Even though the algorithm was developed for operational use, it can be used to process archived data to produce snow extent datasets covering longer time spans that are needed in reanalysis and similar applications. While snow cover itself may vary considerably inside one satellite pixel, there are also other surface features that must be taken in account.
Vegetation type and density what are the most effective indicators in binary options a significant impact on snow detection. The vegetation can vary from sparse and small e. There may be small-scale topography and water bodies of different sizes and shapes.
Another source of variability is the snow on the canopy, which can vary from thin sprinkled snow to thick crown-covering snow causing damage to the trees.

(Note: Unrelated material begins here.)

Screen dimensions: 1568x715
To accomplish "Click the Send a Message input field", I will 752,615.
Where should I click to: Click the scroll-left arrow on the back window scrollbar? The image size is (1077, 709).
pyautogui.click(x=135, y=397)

Finally, the snow cover itself can be thin and patchy melting season, new snow or thick enough to cover small surface features. While the properties of snow, vegetation, and surface features cause a significant part of the variability, one must account for the viewing angle, which can have large effect. In nadir, trees may cover the surface below, Romanov s method binary options at the edge of the satellite Romanov s method binary options the large viewing angle means that the obscuring effect of the canopy is considerably larger.
In dense forests, there may be several trees between the surface and the satellite.